== SUPPLIED PASSAGE

[PATCH 00 of 10 v2] NUMA aware credit scheduling

xen-devel.lists.xenproject.org archive mirror
 help / color / mirror / Atom feed

From: Dario Faggioli <dario.faggioli@citrix.com>
To: xen-devel@lists.xen.org
Cc: Marcus Granado <Marcus.Granado@eu.citrix.com>,
	Dan Magenheimer <dan.magenheimer@oracle.com>,
	Ian Campbell <Ian.Campbell@citrix.com>,
	Anil Madhavapeddy <anil@recoil.org>,
	George Dunlap <george.dunlap@eu.citrix.com>,
	Andrew Cooper <Andrew.Cooper3@citrix.com>,
	Juergen Gross <juergen.gross@ts.fujitsu.com>,
	Ian Jackson <Ian.Jackson@eu.citrix.com>,
	Jan Beulich <JBeulich@suse.com>,
	Daniel De Graaf <dgdegra@tycho.nsa.gov>,
	Matt Wilson <msw@amazon.com>
Subject: [PATCH 00 of 10 v2] NUMA aware credit scheduling
Date: Wed, 19 Dec 2012 20:07:16 +0100	[thread overview]
Message-ID: <patchbomb.1355944036@Solace> (raw)

====
== DATA PROVIDED

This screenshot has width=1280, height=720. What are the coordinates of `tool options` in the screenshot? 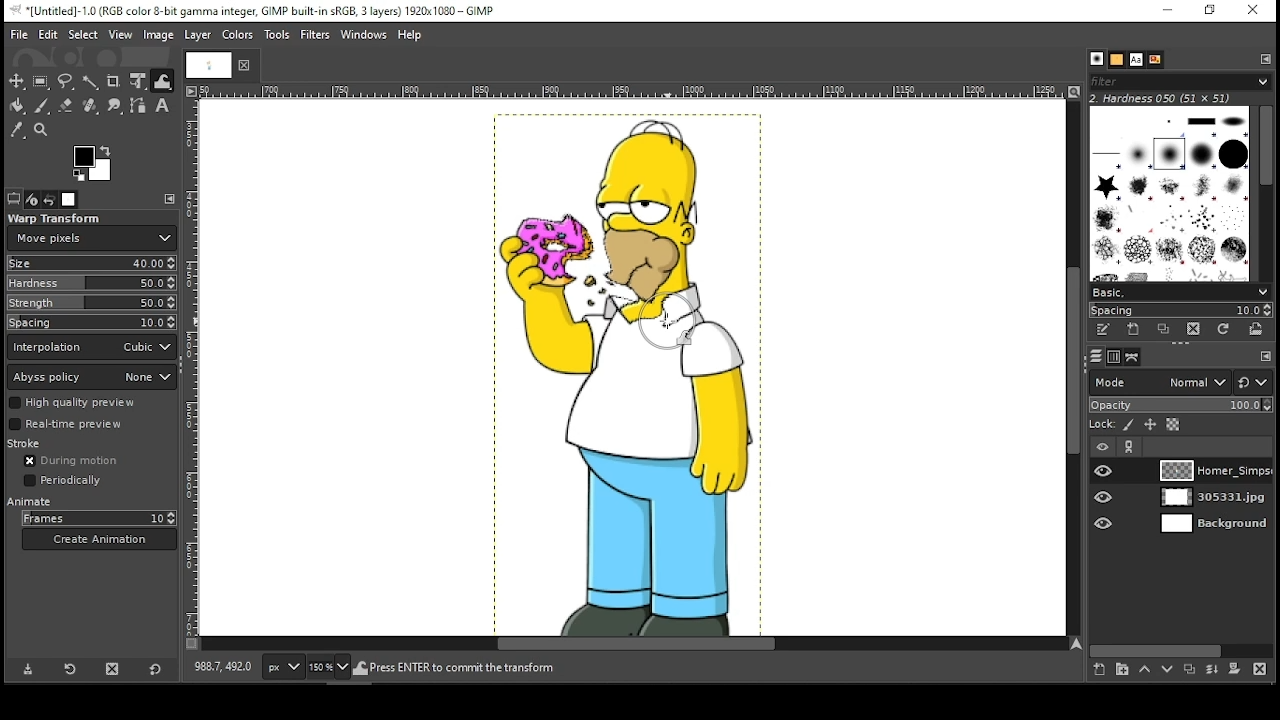 It's located at (15, 199).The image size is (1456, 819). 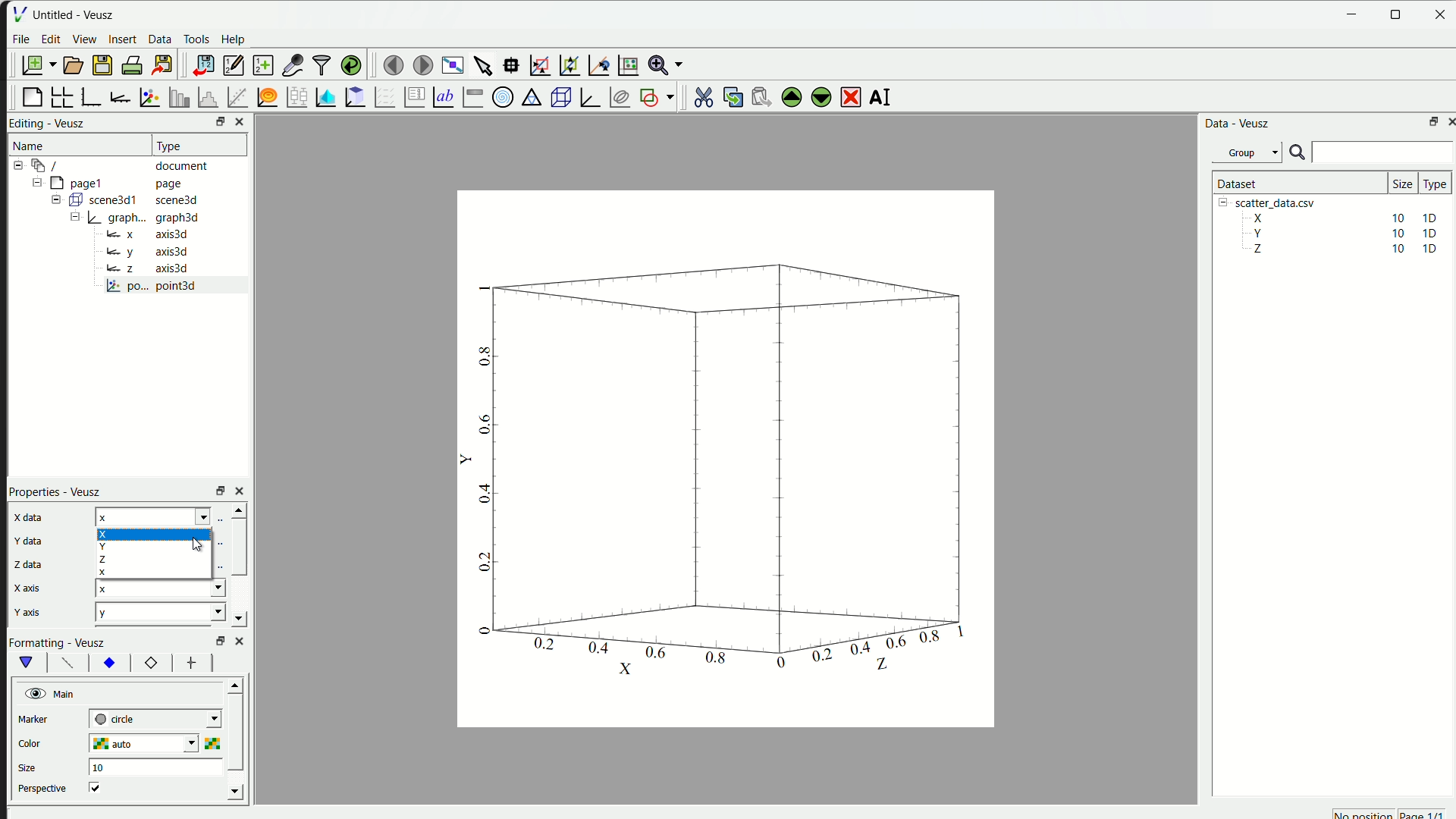 I want to click on reload linked dataset, so click(x=352, y=64).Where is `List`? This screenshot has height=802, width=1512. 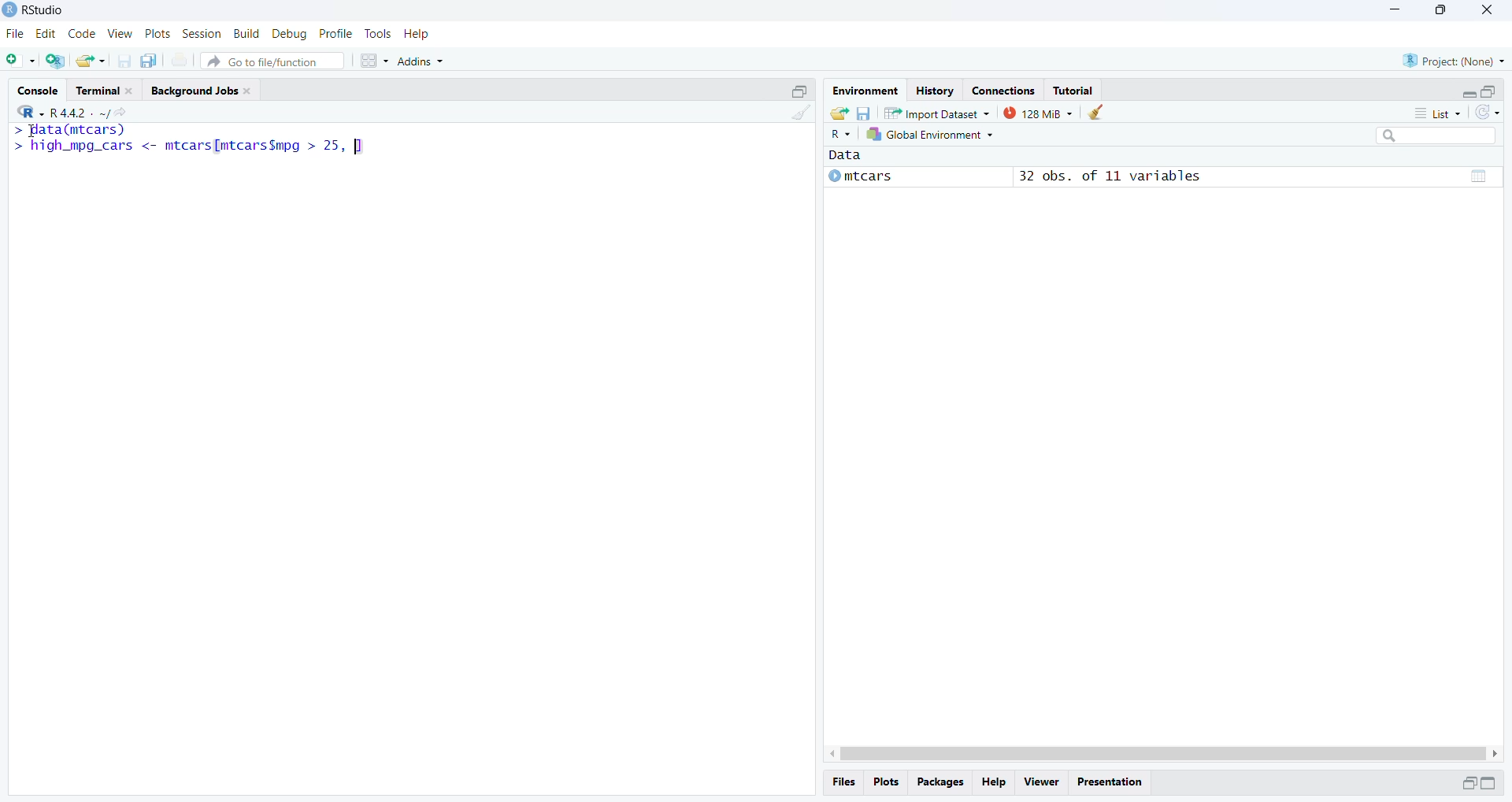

====

REQUIRED TASK
Return the NUMA-aware credit scheduling patch header word for word, in full. The lines above aren't needed for this.

RESPONSE TO THIS TASK
[PATCH 00 of 10 v2] NUMA aware credit scheduling

xen-devel.lists.xenproject.org archive mirror
 help / color / mirror / Atom feed

From: Dario Faggioli <dario.faggioli@citrix.com>
To: xen-devel@lists.xen.org
Cc: Marcus Granado <Marcus.Granado@eu.citrix.com>,
	Dan Magenheimer <dan.magenheimer@oracle.com>,
	Ian Campbell <Ian.Campbell@citrix.com>,
	Anil Madhavapeddy <anil@recoil.org>,
	George Dunlap <george.dunlap@eu.citrix.com>,
	Andrew Cooper <Andrew.Cooper3@citrix.com>,
	Juergen Gross <juergen.gross@ts.fujitsu.com>,
	Ian Jackson <Ian.Jackson@eu.citrix.com>,
	Jan Beulich <JBeulich@suse.com>,
	Daniel De Graaf <dgdegra@tycho.nsa.gov>,
	Matt Wilson <msw@amazon.com>
Subject: [PATCH 00 of 10 v2] NUMA aware credit scheduling
Date: Wed, 19 Dec 2012 20:07:16 +0100	[thread overview]
Message-ID: <patchbomb.1355944036@Solace> (raw)